Required work:
Rewrite every entry below with each "GUI agent" changed to "interface agent", leaving everything else unchanged.

Given data:
○ ○ ○ ○ ○
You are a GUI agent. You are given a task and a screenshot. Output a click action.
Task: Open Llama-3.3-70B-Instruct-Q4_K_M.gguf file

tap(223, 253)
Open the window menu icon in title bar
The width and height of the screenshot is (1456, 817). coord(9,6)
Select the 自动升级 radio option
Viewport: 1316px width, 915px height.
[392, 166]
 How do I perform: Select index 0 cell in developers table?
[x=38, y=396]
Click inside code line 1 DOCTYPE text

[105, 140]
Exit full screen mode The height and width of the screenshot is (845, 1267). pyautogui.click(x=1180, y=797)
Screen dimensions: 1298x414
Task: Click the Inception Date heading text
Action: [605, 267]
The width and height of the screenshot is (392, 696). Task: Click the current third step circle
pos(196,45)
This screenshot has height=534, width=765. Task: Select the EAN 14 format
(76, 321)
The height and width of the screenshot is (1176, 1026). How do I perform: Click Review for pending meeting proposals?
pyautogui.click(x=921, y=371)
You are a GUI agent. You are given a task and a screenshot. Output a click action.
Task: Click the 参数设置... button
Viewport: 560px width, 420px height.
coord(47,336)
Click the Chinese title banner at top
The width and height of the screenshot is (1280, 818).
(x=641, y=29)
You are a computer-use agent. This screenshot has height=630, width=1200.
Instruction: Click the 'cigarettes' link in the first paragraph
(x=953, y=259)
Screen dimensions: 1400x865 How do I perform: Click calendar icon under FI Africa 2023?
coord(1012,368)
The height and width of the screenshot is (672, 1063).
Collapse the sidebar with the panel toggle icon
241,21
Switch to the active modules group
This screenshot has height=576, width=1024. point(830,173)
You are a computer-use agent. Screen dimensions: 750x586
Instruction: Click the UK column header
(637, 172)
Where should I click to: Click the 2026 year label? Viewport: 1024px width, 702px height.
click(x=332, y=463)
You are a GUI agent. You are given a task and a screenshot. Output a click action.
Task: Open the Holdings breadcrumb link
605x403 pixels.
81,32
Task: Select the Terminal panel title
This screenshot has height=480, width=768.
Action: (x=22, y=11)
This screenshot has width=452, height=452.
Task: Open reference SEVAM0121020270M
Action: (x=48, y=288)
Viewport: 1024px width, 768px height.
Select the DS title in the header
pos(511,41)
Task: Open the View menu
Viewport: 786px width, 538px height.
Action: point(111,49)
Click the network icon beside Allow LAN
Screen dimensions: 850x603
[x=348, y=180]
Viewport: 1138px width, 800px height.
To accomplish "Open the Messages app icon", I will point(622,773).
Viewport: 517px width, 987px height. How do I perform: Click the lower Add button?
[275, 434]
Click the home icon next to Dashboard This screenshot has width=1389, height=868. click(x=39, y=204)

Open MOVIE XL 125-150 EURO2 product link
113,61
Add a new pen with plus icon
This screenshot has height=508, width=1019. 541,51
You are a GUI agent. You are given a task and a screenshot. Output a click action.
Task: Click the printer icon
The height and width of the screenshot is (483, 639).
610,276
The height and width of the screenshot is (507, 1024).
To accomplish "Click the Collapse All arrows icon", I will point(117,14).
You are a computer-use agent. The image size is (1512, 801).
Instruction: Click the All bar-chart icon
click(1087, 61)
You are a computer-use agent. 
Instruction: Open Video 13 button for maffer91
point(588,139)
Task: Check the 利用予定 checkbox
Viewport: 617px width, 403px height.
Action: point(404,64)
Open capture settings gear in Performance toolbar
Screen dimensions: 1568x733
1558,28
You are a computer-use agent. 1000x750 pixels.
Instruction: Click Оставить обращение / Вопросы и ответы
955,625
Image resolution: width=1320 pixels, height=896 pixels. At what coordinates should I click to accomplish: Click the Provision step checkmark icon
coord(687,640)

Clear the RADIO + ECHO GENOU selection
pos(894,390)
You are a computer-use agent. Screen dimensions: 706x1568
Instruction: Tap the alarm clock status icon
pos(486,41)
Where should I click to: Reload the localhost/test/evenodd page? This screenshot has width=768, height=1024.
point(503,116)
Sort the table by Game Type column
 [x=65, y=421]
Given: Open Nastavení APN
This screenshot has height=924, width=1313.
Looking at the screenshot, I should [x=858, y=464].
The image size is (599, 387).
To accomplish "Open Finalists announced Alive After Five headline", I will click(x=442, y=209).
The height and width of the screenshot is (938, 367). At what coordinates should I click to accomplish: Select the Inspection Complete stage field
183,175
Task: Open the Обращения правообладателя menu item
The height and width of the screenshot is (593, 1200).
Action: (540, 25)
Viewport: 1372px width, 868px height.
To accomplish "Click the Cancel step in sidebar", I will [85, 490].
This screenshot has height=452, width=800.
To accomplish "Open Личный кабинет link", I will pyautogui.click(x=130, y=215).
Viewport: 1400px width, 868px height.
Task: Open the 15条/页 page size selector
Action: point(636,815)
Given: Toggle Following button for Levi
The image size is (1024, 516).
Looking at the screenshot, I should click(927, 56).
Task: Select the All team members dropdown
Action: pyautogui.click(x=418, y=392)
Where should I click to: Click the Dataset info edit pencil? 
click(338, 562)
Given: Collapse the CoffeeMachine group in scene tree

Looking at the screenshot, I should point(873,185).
○ ○ ○ ○ ○
Worked solution:
You are a interface agent. You are given a task and a screenshot. Output a click action.
Task: Open Llama-3.3-70B-Instruct-Q4_K_M.gguf file

tap(223, 253)
Open the window menu icon in title bar
The width and height of the screenshot is (1456, 817). coord(9,6)
Select the 自动升级 radio option
Viewport: 1316px width, 915px height.
[392, 166]
 How do I perform: Select index 0 cell in developers table?
[x=38, y=396]
Click inside code line 1 DOCTYPE text

[105, 140]
Exit full screen mode The height and width of the screenshot is (845, 1267). pyautogui.click(x=1180, y=797)
Screen dimensions: 1298x414
Task: Click the Inception Date heading text
Action: [605, 267]
The width and height of the screenshot is (392, 696). Task: Click the current third step circle
pos(196,45)
This screenshot has height=534, width=765. Task: Select the EAN 14 format
(76, 321)
The height and width of the screenshot is (1176, 1026). How do I perform: Click Review for pending meeting proposals?
pyautogui.click(x=921, y=371)
You are a interface agent. You are given a task and a screenshot. Output a click action.
Task: Click the 参数设置... button
Viewport: 560px width, 420px height.
coord(47,336)
Click the Chinese title banner at top
The width and height of the screenshot is (1280, 818).
(x=641, y=29)
You are a computer-use agent. This screenshot has height=630, width=1200.
Instruction: Click the 'cigarettes' link in the first paragraph
(x=953, y=259)
Screen dimensions: 1400x865 How do I perform: Click calendar icon under FI Africa 2023?
coord(1012,368)
The height and width of the screenshot is (672, 1063).
Collapse the sidebar with the panel toggle icon
241,21
Switch to the active modules group
This screenshot has height=576, width=1024. point(830,173)
You are a computer-use agent. Screen dimensions: 750x586
Instruction: Click the UK column header
(637, 172)
Where should I click to: Click the 2026 year label? Viewport: 1024px width, 702px height.
click(x=332, y=463)
You are a interface agent. You are given a task and a screenshot. Output a click action.
Task: Open the Holdings breadcrumb link
605x403 pixels.
81,32
Task: Select the Terminal panel title
This screenshot has height=480, width=768.
Action: (x=22, y=11)
This screenshot has width=452, height=452.
Task: Open reference SEVAM0121020270M
Action: (x=48, y=288)
Viewport: 1024px width, 768px height.
Select the DS title in the header
pos(511,41)
Task: Open the View menu
Viewport: 786px width, 538px height.
Action: point(111,49)
Click the network icon beside Allow LAN
Screen dimensions: 850x603
[x=348, y=180]
Viewport: 1138px width, 800px height.
To accomplish "Open the Messages app icon", I will point(622,773).
Viewport: 517px width, 987px height. How do I perform: Click the lower Add button?
[275, 434]
Click the home icon next to Dashboard This screenshot has width=1389, height=868. click(x=39, y=204)

Open MOVIE XL 125-150 EURO2 product link
113,61
Add a new pen with plus icon
This screenshot has height=508, width=1019. 541,51
You are a interface agent. You are given a task and a screenshot. Output a click action.
Task: Click the printer icon
The height and width of the screenshot is (483, 639).
610,276
The height and width of the screenshot is (507, 1024).
To accomplish "Click the Collapse All arrows icon", I will point(117,14).
You are a computer-use agent. The image size is (1512, 801).
Instruction: Click the All bar-chart icon
click(1087, 61)
You are a computer-use agent. 
Instruction: Open Video 13 button for maffer91
point(588,139)
Task: Check the 利用予定 checkbox
Viewport: 617px width, 403px height.
Action: point(404,64)
Open capture settings gear in Performance toolbar
Screen dimensions: 1568x733
1558,28
You are a computer-use agent. 1000x750 pixels.
Instruction: Click Оставить обращение / Вопросы и ответы
955,625
Image resolution: width=1320 pixels, height=896 pixels. At what coordinates should I click to accomplish: Click the Provision step checkmark icon
coord(687,640)

Clear the RADIO + ECHO GENOU selection
pos(894,390)
You are a computer-use agent. Screen dimensions: 706x1568
Instruction: Tap the alarm clock status icon
pos(486,41)
Where should I click to: Reload the localhost/test/evenodd page? This screenshot has width=768, height=1024.
point(503,116)
Sort the table by Game Type column
 [x=65, y=421]
Given: Open Nastavení APN
This screenshot has height=924, width=1313.
Looking at the screenshot, I should [x=858, y=464].
The image size is (599, 387).
To accomplish "Open Finalists announced Alive After Five headline", I will click(x=442, y=209).
The height and width of the screenshot is (938, 367). At what coordinates should I click to accomplish: Select the Inspection Complete stage field
183,175
Task: Open the Обращения правообладателя menu item
The height and width of the screenshot is (593, 1200).
Action: (540, 25)
Viewport: 1372px width, 868px height.
To accomplish "Click the Cancel step in sidebar", I will [85, 490].
This screenshot has height=452, width=800.
To accomplish "Open Личный кабинет link", I will pyautogui.click(x=130, y=215).
Viewport: 1400px width, 868px height.
Task: Open the 15条/页 page size selector
Action: point(636,815)
Given: Toggle Following button for Levi
The image size is (1024, 516).
Looking at the screenshot, I should click(927, 56).
Task: Select the All team members dropdown
Action: pyautogui.click(x=418, y=392)
Where should I click to: Click the Dataset info edit pencil? 
click(338, 562)
Given: Collapse the CoffeeMachine group in scene tree

Looking at the screenshot, I should point(873,185).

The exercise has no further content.